● To-do list
1 – In the review of the film Pride and Glory, who plays Detective Ray?
2 – In the entries, copy out the stretch from the line containing "Given: Build the Scat Pack Widebody model" through the line containing "Select the Oppose", both included, and nothing else.

:: Text provided ::

Pride And Glory – Gavin O’Connor

Barack Obama’s election to the Presidency is likely to influence American society in profound but as yet unpredictable ways. It will be fascinating to see how Hollywood embraces the new New World. Which director in which film with whose screenplay will be the first to portray deep racial hostility suffered by an African-American authority figure – policeman perhaps – at the hands of reactionary whites or perhaps more pertinently, an Hispanic social group because there is a black President?

As Pride and Glory demonstrates, there has been a subtle shift in urban, crime-based dramas in recent years. For a long, long time, drug-dealing, impoverished, criminal social groups in cop and other gritty urban dramas, were almost exclusively African American. As again Pride and Glory shows, Hollywood is never over-fussed about actual social reality so the distinctive, rapping, street-wise, street-talking cool of African American downtown social and criminal groups on film, played happily alongside the inexorable progress in the real world of individual African Americans into the highest echelons in US society. Culminating in ‘5/11’ – Barack Obama’s election.

Perhaps therefore, commercial prescience led Gavin O’Connor to ‘future-cast’ P&G where the as ever clichéd protagonists on one side are the Tierneys: (presumably Irish descent) – dad, Chief – Francis Tierney Sr (John Voigt), son, Captain Francis Jr (Noah Emmerich), son – Detective Ray (Ed Norton) and son-in-law, Jimmy Egan (Colin Farrell). When four of Francis Jr’s officers are slaughtered, including Jimmy’s one-time partner, the name in the frame is ‘Angel’ Tezo, an Hispanic who escapes into a largely Hispanic/Latino drug-dealing criminal social group. An NYPD crime drama with hardly an African American in sight? The times, they sure are a-changing. It’s hard to take the whole thing too seriously without a super-cool Denzel Washington leading a Hollywood stereotyped rapping, bitch-slappin’, cool-talkin’ gang of African American criminals. If one of the consequences of an Obama Presidency is that Denzel has to go back to acting characters instead of indulgent stereotypes then that will be no bad thing.

Even the terms ‘Hispanic’ or ‘Latino’ are going to cause us some problems. They were introduced in the 1970’s to refer to people who were born in any of the Spanish-speaking countries of the Americas or those who could trace their ancestry to Spain or former Spanish territories. This Hispanic/Latino is therefore a purely ethnic, not racial categorisation. Never known for their discrimination (sic), Hollywood now has a broadly defined and perhaps vaguely recognisable, ethnic stereotype to use as the underprivileged, criminal community ‘bad guys’. Drop in a reference to Columbia, El Salvador and drugs and the dishonourable tradition of ethnic stereotyping that leads from Native American, through Irish, Italian, African American now to ‘Hispanic’ ‘Latino’, can continue without a hitch. Ethnically – “plus ça change, plus c’est la même chose.” And the demographically largest, fastest growing designated ‘ethnic’ group in the US may have a battle against Hollywood ethnic stereotyping that African Americans have accommodated rather than defeated. Distinctions between Mexican, Puerto Rican, Cuban, Central and South American potentially lost in Hollywood’s need for commercial simplicity. As ever The West Wing was ahead of the pitch when they cast Jimmy Smitts’ Latino Matt Santos as the first non-white President of the United States.

:::
:: Dataset extract ::

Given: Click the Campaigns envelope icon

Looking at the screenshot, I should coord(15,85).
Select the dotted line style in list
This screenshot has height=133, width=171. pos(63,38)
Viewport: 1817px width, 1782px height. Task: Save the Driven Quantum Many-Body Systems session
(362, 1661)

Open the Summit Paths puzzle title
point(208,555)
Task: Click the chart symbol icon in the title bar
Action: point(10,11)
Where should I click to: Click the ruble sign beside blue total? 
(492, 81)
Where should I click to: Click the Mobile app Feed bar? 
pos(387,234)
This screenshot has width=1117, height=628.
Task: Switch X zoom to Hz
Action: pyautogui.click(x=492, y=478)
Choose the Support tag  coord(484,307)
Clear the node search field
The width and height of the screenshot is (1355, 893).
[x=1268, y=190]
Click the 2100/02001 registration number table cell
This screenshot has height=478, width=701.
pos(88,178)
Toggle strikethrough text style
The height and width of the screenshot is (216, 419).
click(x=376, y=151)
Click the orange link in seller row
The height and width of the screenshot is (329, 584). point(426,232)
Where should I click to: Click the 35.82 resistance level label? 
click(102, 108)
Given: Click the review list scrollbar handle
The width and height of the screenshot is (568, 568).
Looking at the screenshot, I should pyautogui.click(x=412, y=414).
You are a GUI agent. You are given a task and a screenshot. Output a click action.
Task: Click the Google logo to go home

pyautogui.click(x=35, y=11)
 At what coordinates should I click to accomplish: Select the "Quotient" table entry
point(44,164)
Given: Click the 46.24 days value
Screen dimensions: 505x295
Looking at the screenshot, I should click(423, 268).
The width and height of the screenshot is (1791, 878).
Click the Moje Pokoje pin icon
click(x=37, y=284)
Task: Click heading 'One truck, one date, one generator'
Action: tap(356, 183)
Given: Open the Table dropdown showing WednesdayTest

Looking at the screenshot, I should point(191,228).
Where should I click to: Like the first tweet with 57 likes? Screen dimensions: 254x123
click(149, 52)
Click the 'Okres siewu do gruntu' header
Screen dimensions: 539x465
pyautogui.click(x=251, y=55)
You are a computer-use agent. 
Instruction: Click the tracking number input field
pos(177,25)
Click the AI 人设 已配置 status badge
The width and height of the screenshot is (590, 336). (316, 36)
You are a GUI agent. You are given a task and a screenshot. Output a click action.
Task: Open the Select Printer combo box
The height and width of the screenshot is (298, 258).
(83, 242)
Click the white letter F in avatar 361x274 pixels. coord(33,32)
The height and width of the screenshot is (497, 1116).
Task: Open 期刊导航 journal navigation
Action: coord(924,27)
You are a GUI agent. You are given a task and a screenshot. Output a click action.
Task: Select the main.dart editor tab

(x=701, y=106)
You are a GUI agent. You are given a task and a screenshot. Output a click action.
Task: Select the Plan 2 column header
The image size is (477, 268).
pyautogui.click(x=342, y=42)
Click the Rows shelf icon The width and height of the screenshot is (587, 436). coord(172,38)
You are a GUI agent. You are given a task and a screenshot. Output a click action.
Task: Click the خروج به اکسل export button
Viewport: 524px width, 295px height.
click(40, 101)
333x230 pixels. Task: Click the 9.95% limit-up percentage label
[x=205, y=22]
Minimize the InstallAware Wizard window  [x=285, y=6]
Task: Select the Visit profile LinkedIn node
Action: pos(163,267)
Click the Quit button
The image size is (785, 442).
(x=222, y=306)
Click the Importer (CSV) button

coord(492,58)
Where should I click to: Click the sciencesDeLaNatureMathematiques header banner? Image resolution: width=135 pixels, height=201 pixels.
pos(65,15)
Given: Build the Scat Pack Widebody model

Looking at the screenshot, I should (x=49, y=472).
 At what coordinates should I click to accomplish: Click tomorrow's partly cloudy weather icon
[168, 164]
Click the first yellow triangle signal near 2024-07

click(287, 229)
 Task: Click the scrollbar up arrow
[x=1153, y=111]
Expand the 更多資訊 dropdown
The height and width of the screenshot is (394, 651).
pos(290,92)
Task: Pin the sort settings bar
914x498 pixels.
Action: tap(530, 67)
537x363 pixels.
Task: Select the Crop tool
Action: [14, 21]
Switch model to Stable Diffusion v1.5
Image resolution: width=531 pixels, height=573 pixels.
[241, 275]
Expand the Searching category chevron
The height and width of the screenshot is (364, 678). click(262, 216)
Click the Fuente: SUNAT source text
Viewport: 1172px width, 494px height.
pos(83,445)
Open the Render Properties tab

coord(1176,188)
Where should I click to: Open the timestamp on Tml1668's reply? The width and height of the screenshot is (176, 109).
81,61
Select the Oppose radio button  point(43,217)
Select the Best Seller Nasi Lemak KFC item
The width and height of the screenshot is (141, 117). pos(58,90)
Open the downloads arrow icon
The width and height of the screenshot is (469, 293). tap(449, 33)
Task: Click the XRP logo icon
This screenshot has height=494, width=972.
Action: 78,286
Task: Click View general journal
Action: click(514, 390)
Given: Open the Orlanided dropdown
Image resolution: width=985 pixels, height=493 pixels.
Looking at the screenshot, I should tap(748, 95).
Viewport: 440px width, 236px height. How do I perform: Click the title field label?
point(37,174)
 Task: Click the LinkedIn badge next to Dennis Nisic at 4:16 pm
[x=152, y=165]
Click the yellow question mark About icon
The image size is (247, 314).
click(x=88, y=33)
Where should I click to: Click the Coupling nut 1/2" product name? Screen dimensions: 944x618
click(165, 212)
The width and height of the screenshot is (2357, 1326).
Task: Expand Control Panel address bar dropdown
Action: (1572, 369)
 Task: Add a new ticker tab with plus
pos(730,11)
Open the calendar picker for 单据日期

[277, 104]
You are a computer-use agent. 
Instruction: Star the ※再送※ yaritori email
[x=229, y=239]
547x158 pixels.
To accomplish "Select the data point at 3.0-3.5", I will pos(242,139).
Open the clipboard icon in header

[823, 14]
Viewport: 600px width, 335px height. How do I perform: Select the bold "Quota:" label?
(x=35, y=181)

:::

● Solution set
1 – Ed Norton

2 –
Given: Build the Scat Pack Widebody model

Looking at the screenshot, I should (x=49, y=472).
 At what coordinates should I click to accomplish: Click tomorrow's partly cloudy weather icon
[168, 164]
Click the first yellow triangle signal near 2024-07

click(287, 229)
 Task: Click the scrollbar up arrow
[x=1153, y=111]
Expand the 更多資訊 dropdown
The height and width of the screenshot is (394, 651).
pos(290,92)
Task: Pin the sort settings bar
914x498 pixels.
Action: tap(530, 67)
537x363 pixels.
Task: Select the Crop tool
Action: [14, 21]
Switch model to Stable Diffusion v1.5
Image resolution: width=531 pixels, height=573 pixels.
[241, 275]
Expand the Searching category chevron
The height and width of the screenshot is (364, 678). click(262, 216)
Click the Fuente: SUNAT source text
Viewport: 1172px width, 494px height.
pos(83,445)
Open the Render Properties tab

coord(1176,188)
Where should I click to: Open the timestamp on Tml1668's reply? The width and height of the screenshot is (176, 109).
81,61
Select the Oppose radio button  point(43,217)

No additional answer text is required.